Task requirements> Swap "terminal" for "console" in the rows below, then write out all the lines again with nothing else changed.

[A block of data]
★ ★ ★ ★ ★

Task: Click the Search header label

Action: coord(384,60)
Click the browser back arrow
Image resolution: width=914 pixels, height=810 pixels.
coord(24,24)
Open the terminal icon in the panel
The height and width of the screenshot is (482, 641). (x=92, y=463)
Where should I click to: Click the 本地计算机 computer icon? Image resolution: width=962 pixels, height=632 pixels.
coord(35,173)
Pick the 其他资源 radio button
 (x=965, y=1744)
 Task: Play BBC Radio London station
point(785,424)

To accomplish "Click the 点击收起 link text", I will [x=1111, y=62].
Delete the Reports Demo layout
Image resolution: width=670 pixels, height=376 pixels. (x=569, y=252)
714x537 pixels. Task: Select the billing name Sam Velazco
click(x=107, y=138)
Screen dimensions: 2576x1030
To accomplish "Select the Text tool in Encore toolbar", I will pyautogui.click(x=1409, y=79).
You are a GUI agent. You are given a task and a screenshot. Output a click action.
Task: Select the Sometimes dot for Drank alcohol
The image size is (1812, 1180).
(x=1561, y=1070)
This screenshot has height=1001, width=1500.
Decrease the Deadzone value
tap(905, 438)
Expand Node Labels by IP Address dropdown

★ ★ ★ ★ ★

Complete output>
Task: Click the Search header label

Action: coord(384,60)
Click the browser back arrow
Image resolution: width=914 pixels, height=810 pixels.
coord(24,24)
Open the console icon in the panel
The height and width of the screenshot is (482, 641). (x=92, y=463)
Where should I click to: Click the 本地计算机 computer icon? Image resolution: width=962 pixels, height=632 pixels.
coord(35,173)
Pick the 其他资源 radio button
 (x=965, y=1744)
 Task: Play BBC Radio London station
point(785,424)

To accomplish "Click the 点击收起 link text", I will [x=1111, y=62].
Delete the Reports Demo layout
Image resolution: width=670 pixels, height=376 pixels. (x=569, y=252)
714x537 pixels. Task: Select the billing name Sam Velazco
click(x=107, y=138)
Screen dimensions: 2576x1030
To accomplish "Select the Text tool in Encore toolbar", I will pyautogui.click(x=1409, y=79).
You are a GUI agent. You are given a task and a screenshot. Output a click action.
Task: Select the Sometimes dot for Drank alcohol
The image size is (1812, 1180).
(x=1561, y=1070)
This screenshot has height=1001, width=1500.
Decrease the Deadzone value
tap(905, 438)
Expand Node Labels by IP Address dropdown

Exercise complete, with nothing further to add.